··· Source information ···

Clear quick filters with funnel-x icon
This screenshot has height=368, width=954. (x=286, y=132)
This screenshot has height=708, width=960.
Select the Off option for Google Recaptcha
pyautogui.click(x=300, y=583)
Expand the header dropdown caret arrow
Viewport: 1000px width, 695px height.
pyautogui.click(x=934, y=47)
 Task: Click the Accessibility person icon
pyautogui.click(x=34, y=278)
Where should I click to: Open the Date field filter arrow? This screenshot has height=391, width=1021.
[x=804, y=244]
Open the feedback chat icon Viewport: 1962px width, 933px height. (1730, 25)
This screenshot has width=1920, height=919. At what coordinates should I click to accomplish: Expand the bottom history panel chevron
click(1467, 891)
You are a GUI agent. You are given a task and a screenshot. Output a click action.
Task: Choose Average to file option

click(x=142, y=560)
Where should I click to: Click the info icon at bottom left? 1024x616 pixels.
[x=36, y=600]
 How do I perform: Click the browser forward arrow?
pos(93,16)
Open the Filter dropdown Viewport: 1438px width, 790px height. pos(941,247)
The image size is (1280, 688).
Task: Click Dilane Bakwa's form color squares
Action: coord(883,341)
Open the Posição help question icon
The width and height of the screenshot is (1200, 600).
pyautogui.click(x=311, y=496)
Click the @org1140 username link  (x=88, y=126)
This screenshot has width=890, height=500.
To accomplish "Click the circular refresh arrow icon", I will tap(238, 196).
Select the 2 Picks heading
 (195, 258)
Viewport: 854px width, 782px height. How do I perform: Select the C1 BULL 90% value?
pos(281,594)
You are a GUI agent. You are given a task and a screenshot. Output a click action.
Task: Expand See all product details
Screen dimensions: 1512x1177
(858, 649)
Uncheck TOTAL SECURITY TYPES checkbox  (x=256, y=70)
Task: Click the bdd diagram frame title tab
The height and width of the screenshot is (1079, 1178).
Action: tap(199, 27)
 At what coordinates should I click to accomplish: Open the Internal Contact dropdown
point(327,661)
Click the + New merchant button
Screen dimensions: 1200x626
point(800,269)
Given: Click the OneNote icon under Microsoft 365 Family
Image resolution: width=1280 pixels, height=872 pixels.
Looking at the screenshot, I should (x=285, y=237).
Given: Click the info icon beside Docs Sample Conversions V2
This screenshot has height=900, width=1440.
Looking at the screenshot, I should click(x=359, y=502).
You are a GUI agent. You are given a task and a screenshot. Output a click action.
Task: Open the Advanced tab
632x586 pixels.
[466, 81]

···

How to complete this task
Transcribe each line of the data above, unaltered, from the one where "Expand the header dropdown caret arrow" appears to the one where "Open the feedback" appears, inclusive of both.

Answer to the problem
Expand the header dropdown caret arrow
Viewport: 1000px width, 695px height.
pyautogui.click(x=934, y=47)
 Task: Click the Accessibility person icon
pyautogui.click(x=34, y=278)
Where should I click to: Open the Date field filter arrow? This screenshot has height=391, width=1021.
[x=804, y=244]
Open the feedback chat icon Viewport: 1962px width, 933px height. (1730, 25)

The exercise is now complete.